Stated exercise: Pick up the post about painting an old trysting tree and carry it on from its last sentence.

The Old Trysting Tree I

The Old Trysting Tree I

It’s spring, the beginning of a long riding season!

I’ve been working again on the idea of an out-of-the-way trysting place, where lovers met on horseback or on foot and in secret. I was inspired by a print I bought in an antique store I was passing in Minnesota — it must have been on a calendar or the illustration for a literary magazine — and bought because I loved the idea.

This painting is my first effort, perhaps I should say “installment”. The model for the girl is my daughter’s friend, Katie, on her horse, Dillon. (For Portrait of Katie, see Polishing Her Boots in my Gallery at nonahyytinen.com.)

This past weekend I tried another pose, with my daughter, Iphigeneia, on her horse, Pelee. I imagine her finding the place and touching it’s barely discernible initials carved into the bark of an old oak. I’ll post it as soon as I’m finished. In the meantime, I’m still working on the Bust of the Girl on the Red Chair.

Data excerpt:
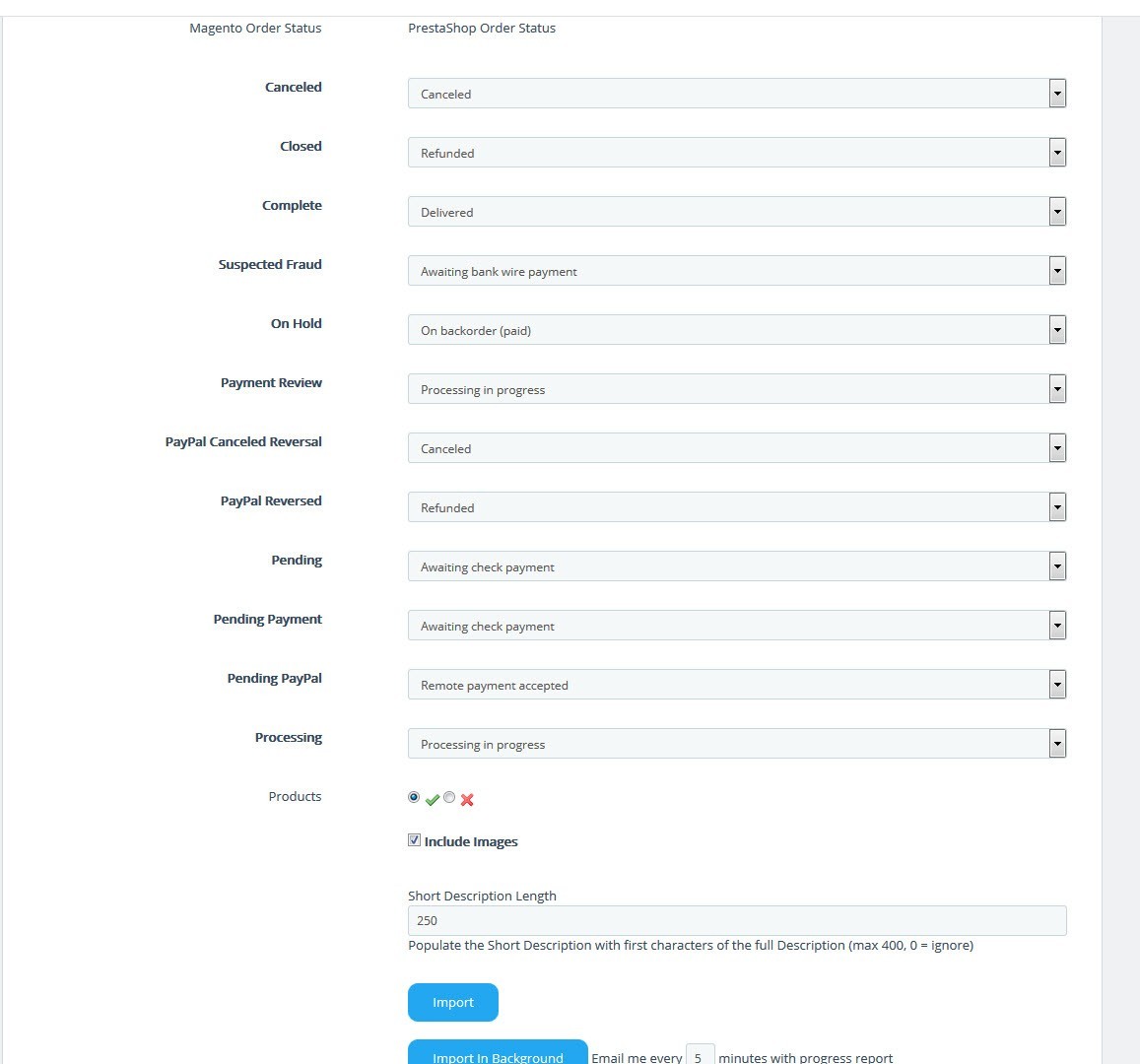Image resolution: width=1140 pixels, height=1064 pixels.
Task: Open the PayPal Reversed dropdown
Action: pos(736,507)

Answer to this problem:
Here’s a lyric of Edna St. Vincent Millay’s:

The Betrothal

Oh, come, my lad, or go, my lad,
And love me if you like.
I shall not hear the door shut
Nor the knocker strike.

Oh, bring me gifts or beg me gifts,
And wed me if you will.
I’d make a man a good wife,
Sensible and still.

And why should I be cold, my lad,
And why should you repine,
Because I love a dark head
That never will be mine?

I might as well be easing you
As lie alone in bed
And waste the night in wanting
A cruel dark head.

You might as well be calling yours
What never will be his,
And one of us be happy.
There’s few enough as is.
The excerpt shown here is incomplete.